What is being asked
Lines that include "agent" make up the answer; copy all of them from the data below.

━━ The records

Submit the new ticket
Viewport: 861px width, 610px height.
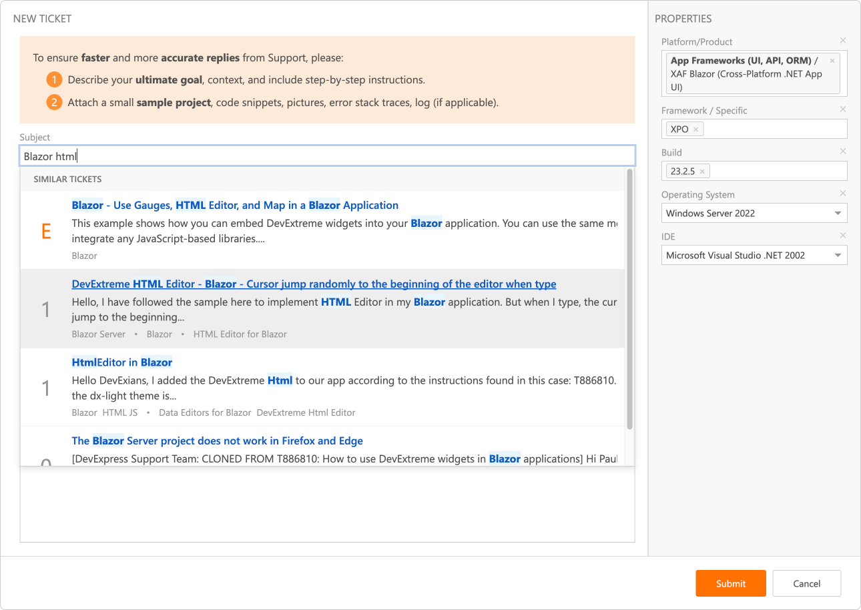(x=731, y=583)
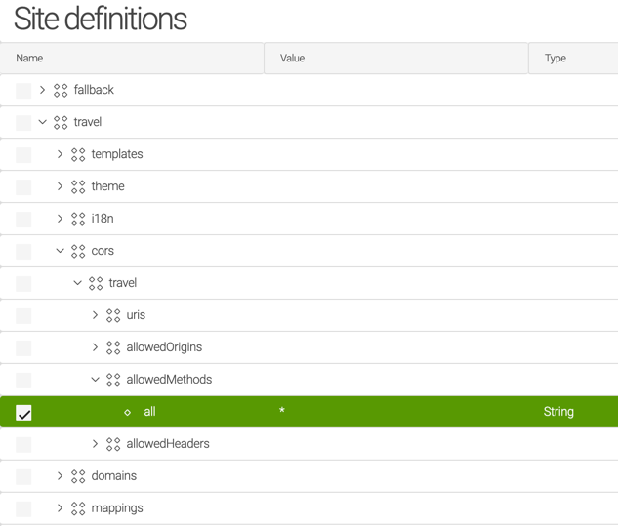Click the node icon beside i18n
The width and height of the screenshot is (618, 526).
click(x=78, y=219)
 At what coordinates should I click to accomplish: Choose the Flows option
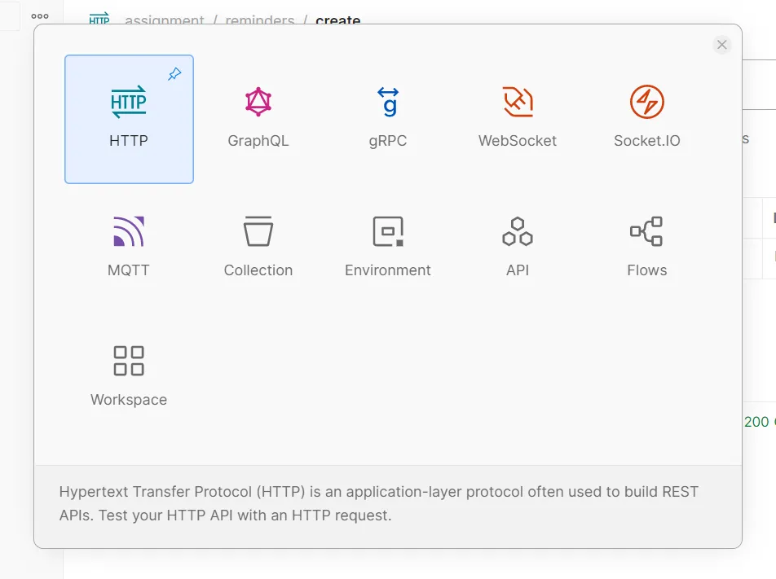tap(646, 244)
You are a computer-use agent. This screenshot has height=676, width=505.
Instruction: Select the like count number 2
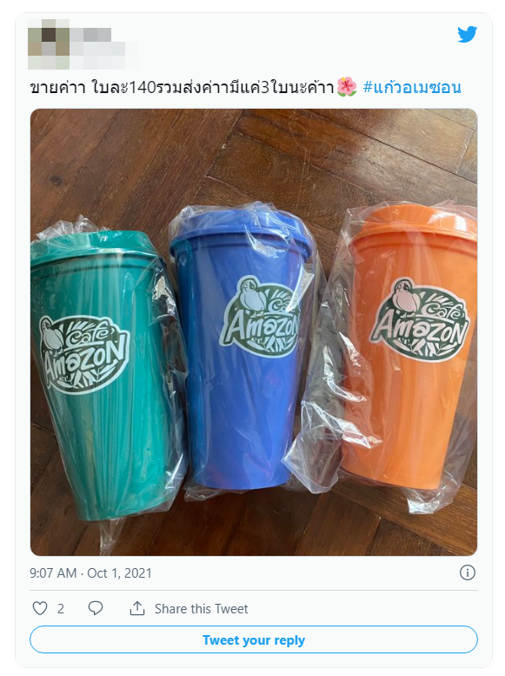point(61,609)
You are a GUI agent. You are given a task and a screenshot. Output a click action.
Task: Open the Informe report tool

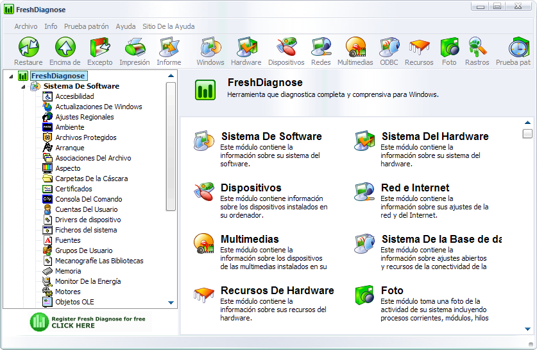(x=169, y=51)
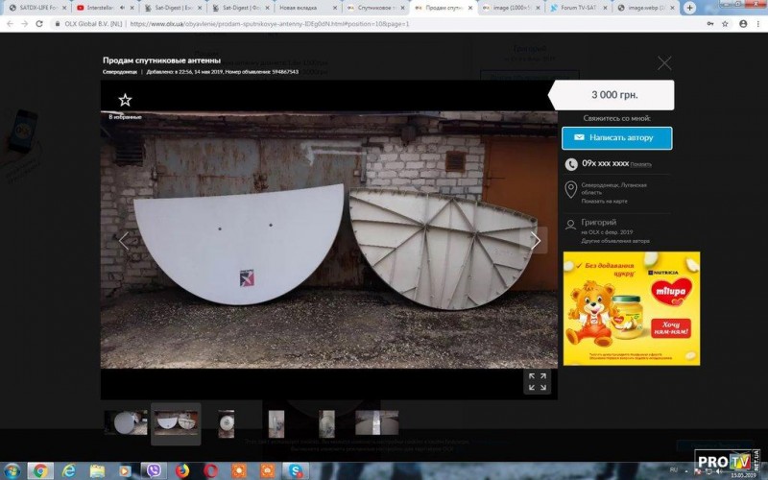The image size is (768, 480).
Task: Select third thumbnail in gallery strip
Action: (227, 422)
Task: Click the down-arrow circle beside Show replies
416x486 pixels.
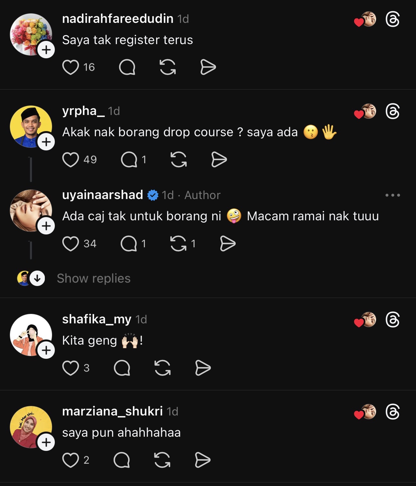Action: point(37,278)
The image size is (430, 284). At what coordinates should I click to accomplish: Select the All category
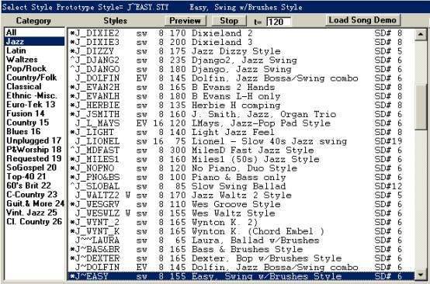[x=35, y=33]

━━━━

Solution
You are a computer-use agent. This screenshot has height=676, width=505.
You are a GUI agent. You are given a task and a screenshot. Output a click action.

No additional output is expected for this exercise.